Top of Task input

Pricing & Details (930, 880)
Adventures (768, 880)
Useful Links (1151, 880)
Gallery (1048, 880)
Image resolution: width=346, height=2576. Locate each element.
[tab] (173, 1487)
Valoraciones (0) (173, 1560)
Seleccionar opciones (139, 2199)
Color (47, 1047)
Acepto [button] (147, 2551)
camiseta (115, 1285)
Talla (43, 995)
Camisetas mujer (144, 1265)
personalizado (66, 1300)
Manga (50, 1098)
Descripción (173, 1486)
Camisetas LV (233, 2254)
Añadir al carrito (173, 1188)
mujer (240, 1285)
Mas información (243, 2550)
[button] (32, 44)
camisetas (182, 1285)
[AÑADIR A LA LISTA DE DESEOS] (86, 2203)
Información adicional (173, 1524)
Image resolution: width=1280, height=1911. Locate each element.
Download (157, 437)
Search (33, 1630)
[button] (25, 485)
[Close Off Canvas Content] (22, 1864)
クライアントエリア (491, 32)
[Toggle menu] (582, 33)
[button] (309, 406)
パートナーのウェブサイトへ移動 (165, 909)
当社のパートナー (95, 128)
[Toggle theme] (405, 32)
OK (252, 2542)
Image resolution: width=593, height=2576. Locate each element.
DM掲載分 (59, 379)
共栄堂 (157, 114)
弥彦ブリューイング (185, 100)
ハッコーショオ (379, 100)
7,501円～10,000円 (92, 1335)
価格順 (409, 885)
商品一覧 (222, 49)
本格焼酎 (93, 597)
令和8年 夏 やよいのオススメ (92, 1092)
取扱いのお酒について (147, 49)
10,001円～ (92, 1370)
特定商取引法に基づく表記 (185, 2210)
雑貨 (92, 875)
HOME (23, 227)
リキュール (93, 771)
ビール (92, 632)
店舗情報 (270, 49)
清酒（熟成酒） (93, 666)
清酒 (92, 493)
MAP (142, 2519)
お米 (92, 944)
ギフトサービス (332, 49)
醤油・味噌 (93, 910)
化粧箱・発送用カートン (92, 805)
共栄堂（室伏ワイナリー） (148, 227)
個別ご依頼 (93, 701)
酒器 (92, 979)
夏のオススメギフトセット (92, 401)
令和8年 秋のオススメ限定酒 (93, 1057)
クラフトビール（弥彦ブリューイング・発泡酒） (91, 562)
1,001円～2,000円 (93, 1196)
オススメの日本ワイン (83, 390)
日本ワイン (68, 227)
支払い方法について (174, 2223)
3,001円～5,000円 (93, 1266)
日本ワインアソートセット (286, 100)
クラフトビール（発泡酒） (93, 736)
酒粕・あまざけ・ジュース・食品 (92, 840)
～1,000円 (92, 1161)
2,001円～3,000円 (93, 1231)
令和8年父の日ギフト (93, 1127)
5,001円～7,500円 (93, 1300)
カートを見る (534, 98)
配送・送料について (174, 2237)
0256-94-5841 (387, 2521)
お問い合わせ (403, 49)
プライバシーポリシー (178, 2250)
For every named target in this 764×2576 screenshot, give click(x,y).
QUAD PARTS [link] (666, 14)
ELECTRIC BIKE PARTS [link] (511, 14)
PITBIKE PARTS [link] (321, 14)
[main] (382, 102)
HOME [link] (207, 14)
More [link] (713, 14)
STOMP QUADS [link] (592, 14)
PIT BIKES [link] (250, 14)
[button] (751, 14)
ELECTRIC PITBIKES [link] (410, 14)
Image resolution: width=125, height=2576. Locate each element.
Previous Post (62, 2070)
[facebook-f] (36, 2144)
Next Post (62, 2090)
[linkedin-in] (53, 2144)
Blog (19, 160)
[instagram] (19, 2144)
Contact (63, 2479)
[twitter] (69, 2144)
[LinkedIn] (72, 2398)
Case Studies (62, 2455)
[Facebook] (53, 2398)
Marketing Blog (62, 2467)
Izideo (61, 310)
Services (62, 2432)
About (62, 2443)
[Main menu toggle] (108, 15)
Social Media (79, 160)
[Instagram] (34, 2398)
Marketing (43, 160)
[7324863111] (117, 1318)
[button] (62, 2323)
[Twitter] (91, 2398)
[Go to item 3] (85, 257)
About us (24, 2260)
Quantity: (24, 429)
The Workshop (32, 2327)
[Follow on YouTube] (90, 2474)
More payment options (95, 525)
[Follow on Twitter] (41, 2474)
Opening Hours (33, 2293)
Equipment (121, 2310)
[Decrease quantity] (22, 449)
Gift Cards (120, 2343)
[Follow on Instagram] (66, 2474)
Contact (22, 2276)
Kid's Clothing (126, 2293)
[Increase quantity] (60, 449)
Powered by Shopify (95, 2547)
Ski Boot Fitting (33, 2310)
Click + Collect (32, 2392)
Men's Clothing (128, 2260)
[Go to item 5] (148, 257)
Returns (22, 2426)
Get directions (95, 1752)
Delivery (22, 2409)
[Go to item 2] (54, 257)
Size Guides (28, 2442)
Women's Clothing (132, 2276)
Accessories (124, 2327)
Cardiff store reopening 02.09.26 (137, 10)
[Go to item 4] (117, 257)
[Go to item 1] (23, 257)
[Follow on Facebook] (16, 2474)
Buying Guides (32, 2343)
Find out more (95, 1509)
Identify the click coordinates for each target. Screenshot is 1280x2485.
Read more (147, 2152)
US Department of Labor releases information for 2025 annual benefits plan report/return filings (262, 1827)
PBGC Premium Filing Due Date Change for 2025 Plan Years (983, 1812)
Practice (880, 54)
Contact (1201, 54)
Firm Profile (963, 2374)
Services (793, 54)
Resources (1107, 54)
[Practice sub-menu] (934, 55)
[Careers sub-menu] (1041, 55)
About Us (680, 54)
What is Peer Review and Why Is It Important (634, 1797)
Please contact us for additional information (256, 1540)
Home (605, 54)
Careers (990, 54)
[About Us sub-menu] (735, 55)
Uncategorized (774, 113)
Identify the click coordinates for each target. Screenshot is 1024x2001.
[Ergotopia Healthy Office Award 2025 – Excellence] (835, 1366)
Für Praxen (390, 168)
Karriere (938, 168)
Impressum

Bottom of Task input

#### What to work on:
Throughout the data, tally the lines that hold the string "menu" and report the tally alone.

#### Exercise result:
5